A MTN é uma gigante da telefonia móvel no continente africano. São 685 usuários. Deles, 230 milhões só na África do Sul. Essa semana, um relatório da AmaBhungane e do Finance Project, organizações não-governamentais dedicadas a temas públicos, colocou a companhia sob fogo cerrado. Ela é acusada de, fugindo da tributação, enviar, via offshores, bilhões de rands para paraísos fiscais na forma de "taxa de administração". Ilhas Maurício e Dubai são os destinos. A taxa de administração é a remuneração paga pela prestação de serviços de gestão e administração, podendo, também, ser destinada a remunerar os demais prestadores de serviço que operacionalizam o fundo de investimento. Em Dubai, a companhia tem 100 empregados e estrutura física. Já nas Ilhas Maurício, nada. Nem empregados, nem estrutura física. De tudo o que foi enviado como taxa de administração, 55% o foi por Maurício e 45% por Dubai. Em 2010, a MTN Maurício recebeu centenas de milhões de rands em taxa de administração, mas apenas R 58 milhões foram enviados para o braço sul-africano da companhia. Segundo o relatório divulgado no Mail&Guardian, entre 2007 e 2013, um total de R 3.7 bilhões foi remetido da Nigéria para Dubai e, de lá, para Maurício. É 1,75% da arrecadação do país. Em 2013, a Nigéria conseguiu o retorno de R 2.6 bilhões. Em 2009, R 85.6 bilhões voaram de Uganda para Maurício, o equivalente a 3% da arrecadação de Uganda naquele ano. Entre 2008 e 2013, R 3.7 bilhões foram de Gana para Dubai e as Ilhas Maurício.

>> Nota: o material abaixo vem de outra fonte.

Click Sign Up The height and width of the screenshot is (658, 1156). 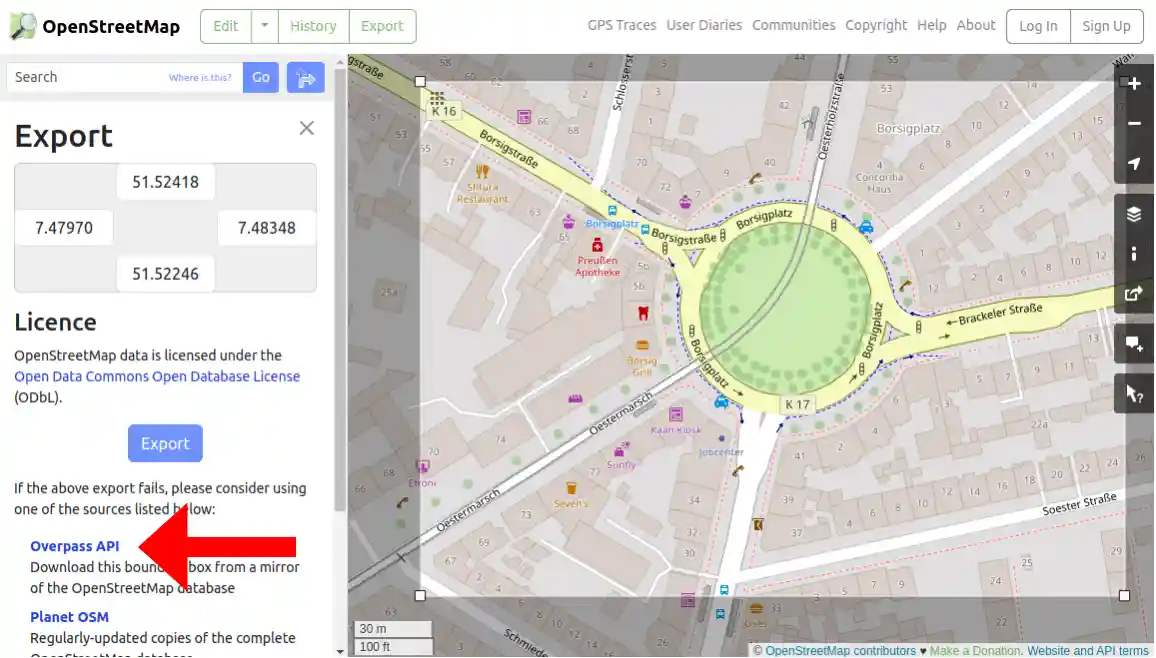[1106, 27]
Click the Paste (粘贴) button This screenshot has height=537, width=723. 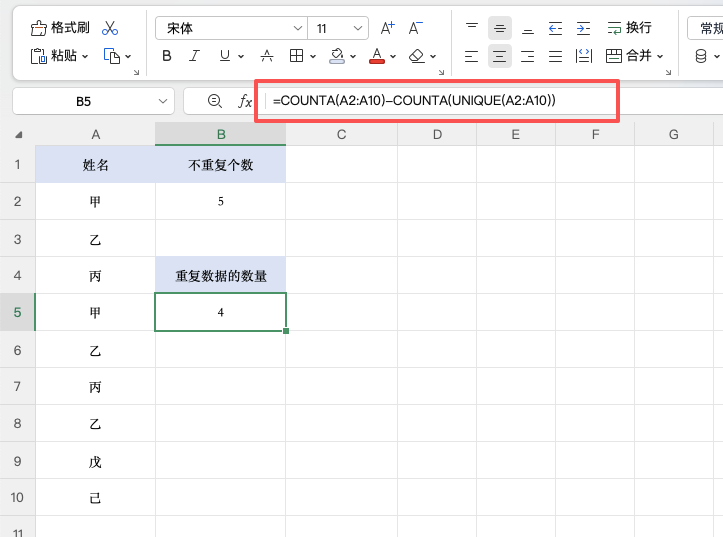(59, 56)
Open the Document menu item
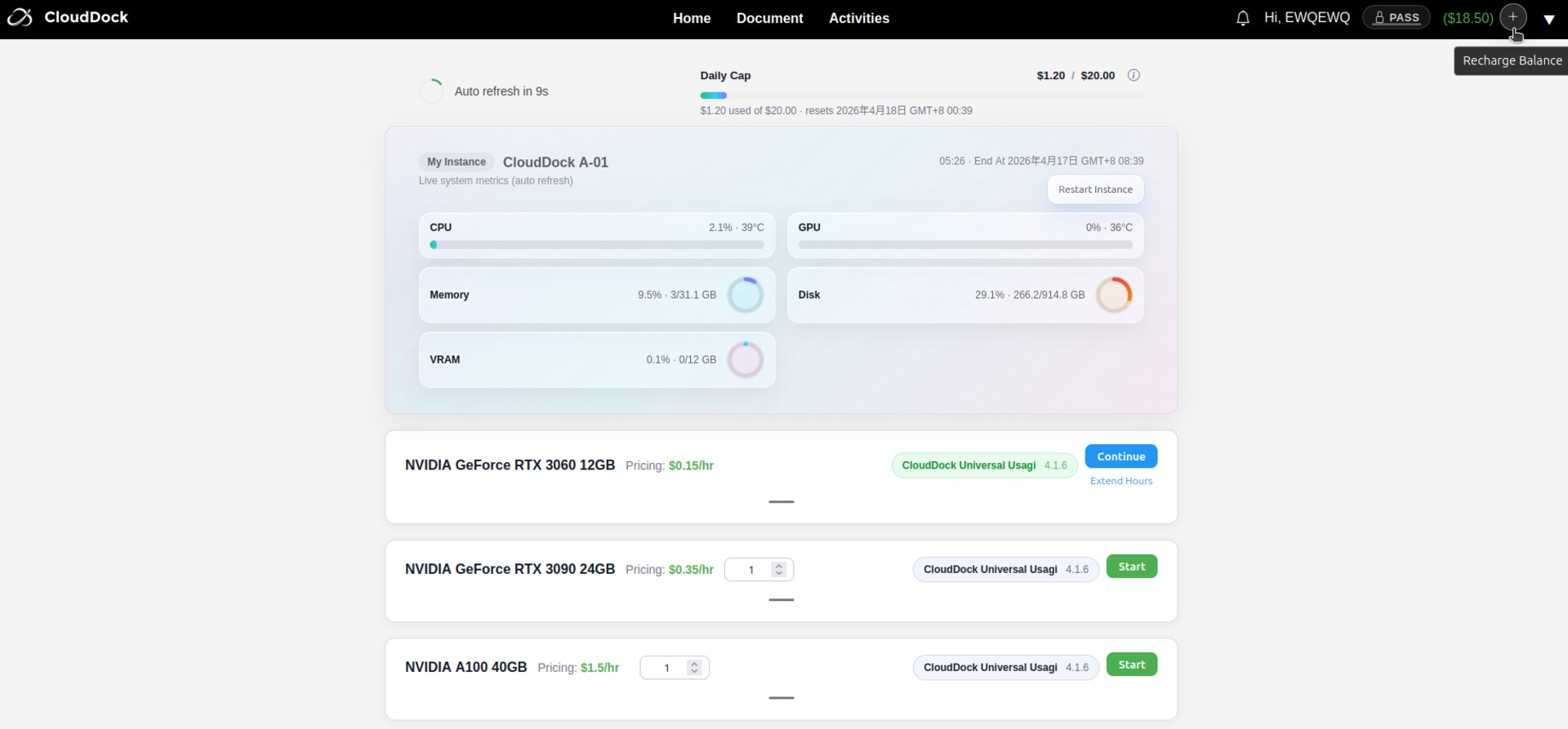The height and width of the screenshot is (729, 1568). [x=769, y=18]
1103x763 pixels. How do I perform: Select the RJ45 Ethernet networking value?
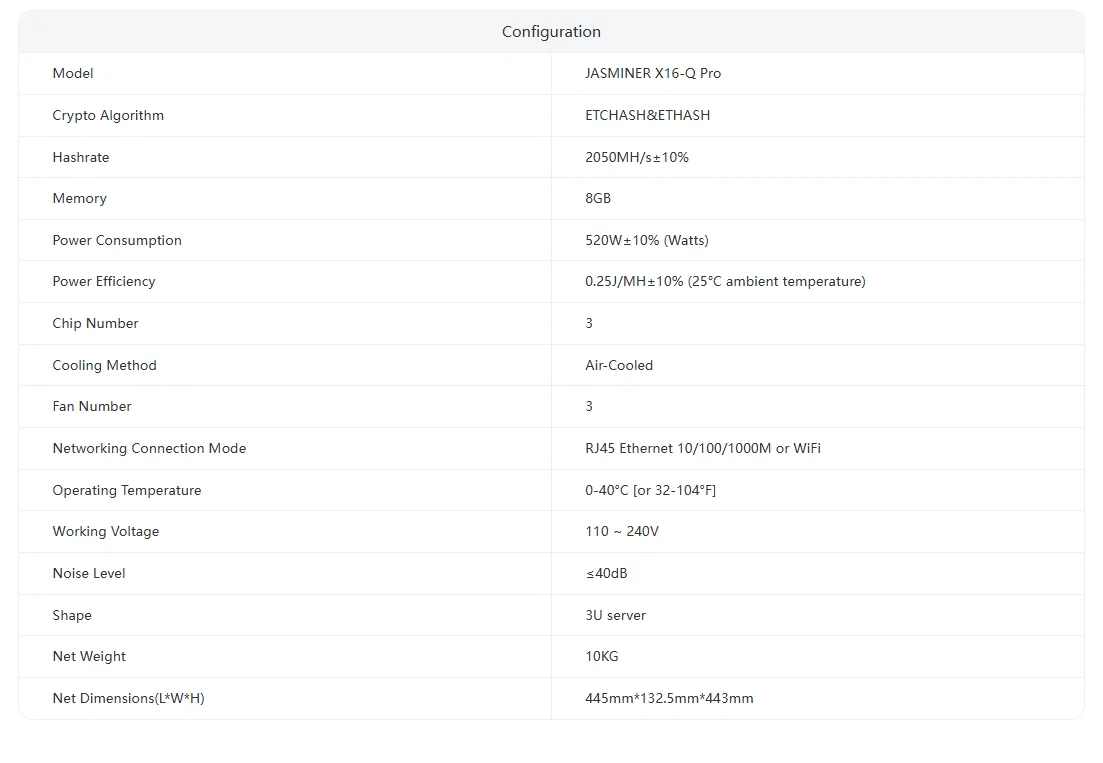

Foi 10% da arrecadação de Gana no ano. Entre 2012 e 2013, R 512.9 milhões saíram da Costa do Marfim para Maurício, o equivalente a 5% da arrecadação do país.

Benefícios Fiscais

Além disso, há, quanto ao governo da África do Sul, uma política de concessão de benefícios fiscais pelo próprio governo Federal. Ano passado, o Comitê Davis de Tributação, ente especializado vinculado ao Tesouro Nacional, exigiu que a política fosse revista. A recomendação foi de que o país seguisse seus tratados internacionais contra a bitributação. Em 2013, 297 contribuintes requereram créditos tributários a SARS, órgão responsável pela arrecadação Federal. Ano passado, foram 382. Em torno de R 370 milhões tem sido requerido desde 2013, excluindo a restituição tributária. Nenhuma lei obriga a MTN liberar informação referente aos créditos tributários requeridos.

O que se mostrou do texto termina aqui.